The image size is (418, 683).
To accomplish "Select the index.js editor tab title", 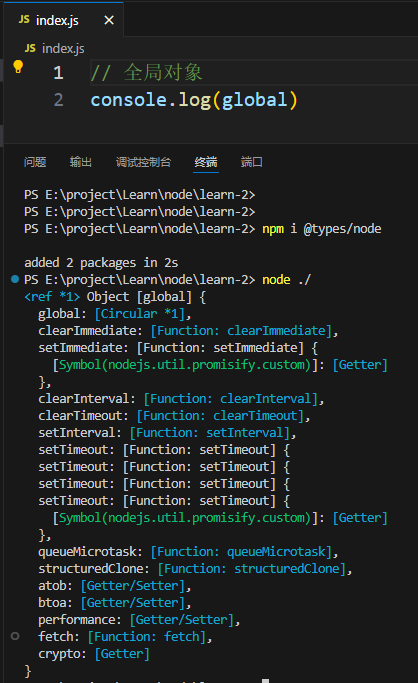I will tap(57, 20).
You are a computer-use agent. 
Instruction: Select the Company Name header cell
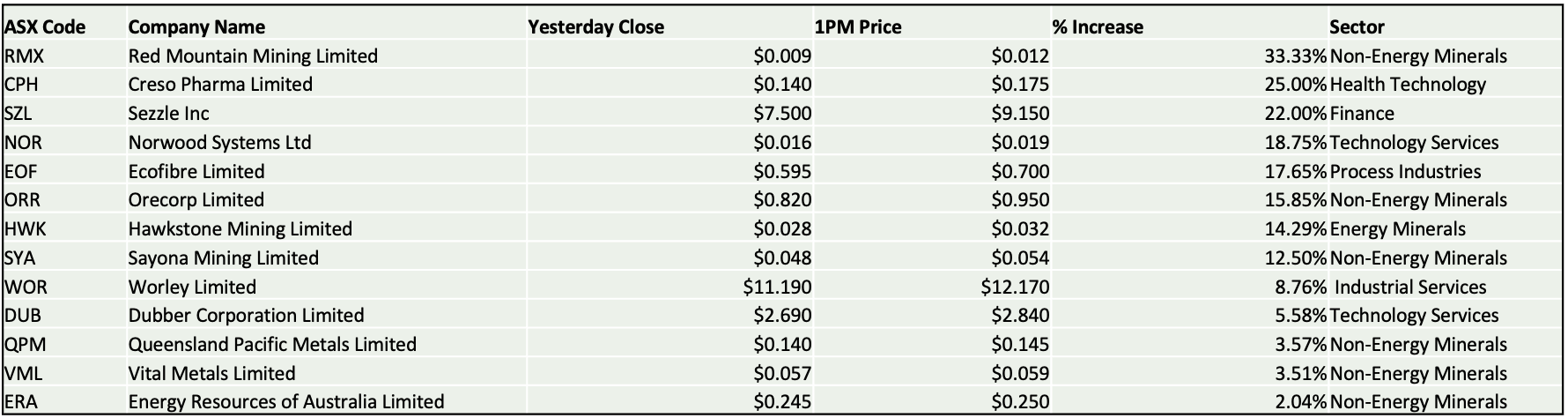196,27
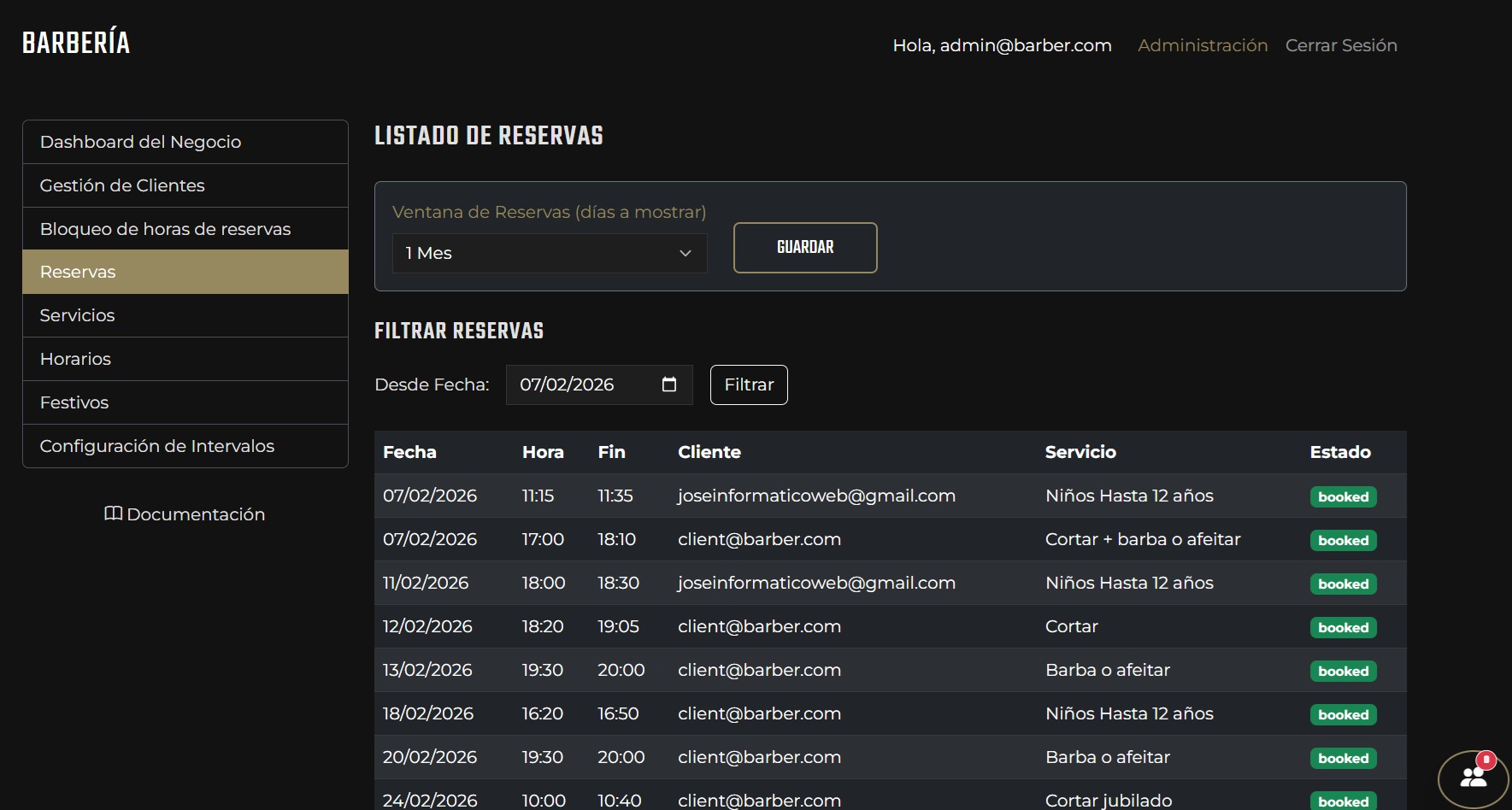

************

§ **What you will do**: Exactly the lines from the one holding "Instruction: Select the" through the last line of the entries, both included, are to be duplicated; leave the pictures out.

§ **Output of the exercise**:
Instruction: Select the Company Name header cell
196,27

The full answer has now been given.